**What is being asked:**
Only the lines of the data below from the one with "You are a GUI" through the one with "SKS Skärmset Bluemels" are wanted. Repeat them exactly.

**Data supplied:**

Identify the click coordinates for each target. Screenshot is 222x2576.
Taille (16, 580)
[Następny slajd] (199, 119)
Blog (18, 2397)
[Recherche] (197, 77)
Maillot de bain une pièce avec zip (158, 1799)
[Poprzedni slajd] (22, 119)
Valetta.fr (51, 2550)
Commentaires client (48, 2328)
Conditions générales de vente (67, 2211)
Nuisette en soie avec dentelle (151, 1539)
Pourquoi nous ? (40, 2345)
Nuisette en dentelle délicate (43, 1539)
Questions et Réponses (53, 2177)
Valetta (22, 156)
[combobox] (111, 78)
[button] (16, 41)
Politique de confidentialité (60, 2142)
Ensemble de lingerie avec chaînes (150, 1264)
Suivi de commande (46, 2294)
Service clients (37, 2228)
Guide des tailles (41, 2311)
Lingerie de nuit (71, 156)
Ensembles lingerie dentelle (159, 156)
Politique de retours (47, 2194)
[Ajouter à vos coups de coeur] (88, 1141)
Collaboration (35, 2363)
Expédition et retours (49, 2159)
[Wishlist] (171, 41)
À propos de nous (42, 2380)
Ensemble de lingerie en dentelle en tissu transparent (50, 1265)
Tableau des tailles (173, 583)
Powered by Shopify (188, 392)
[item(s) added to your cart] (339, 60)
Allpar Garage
---
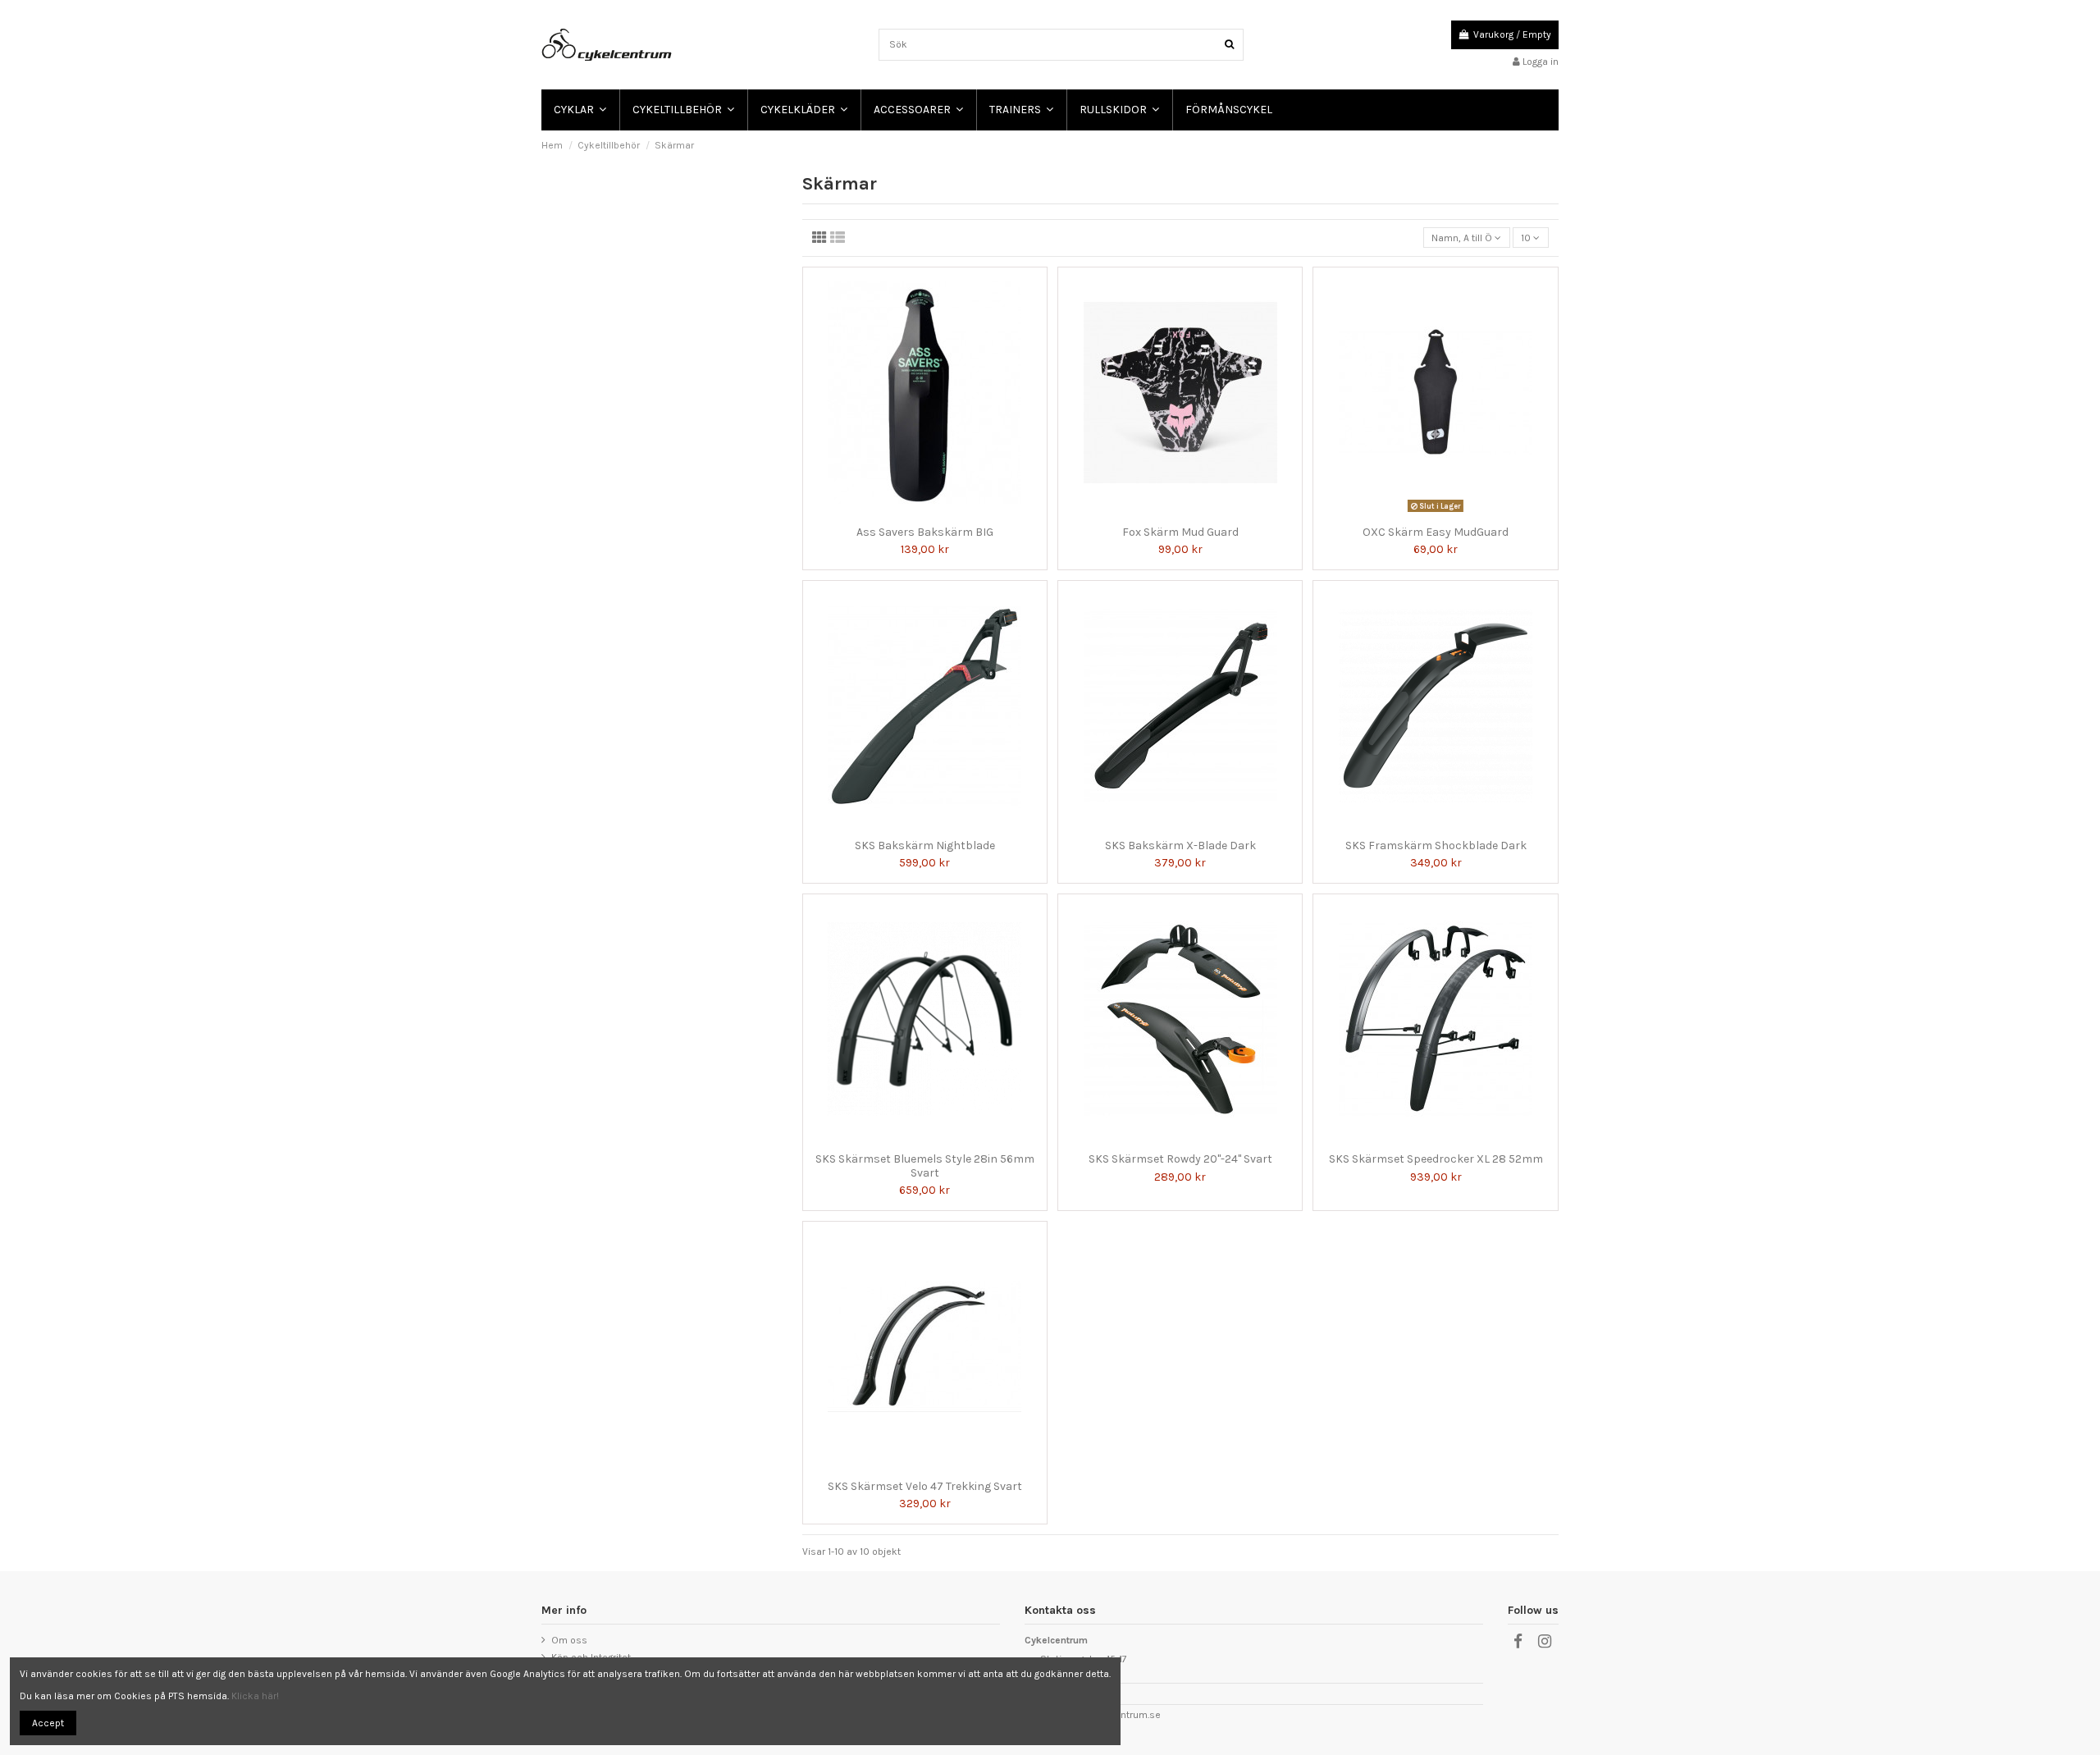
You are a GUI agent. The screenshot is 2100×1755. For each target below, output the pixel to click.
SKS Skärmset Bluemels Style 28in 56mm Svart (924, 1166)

**Result:**
You are a GUI agent. The screenshot is 2100×1755. For each target below, output the pixel to click.
SKS Skärmset Bluemels Style 28in 56mm Svart (924, 1166)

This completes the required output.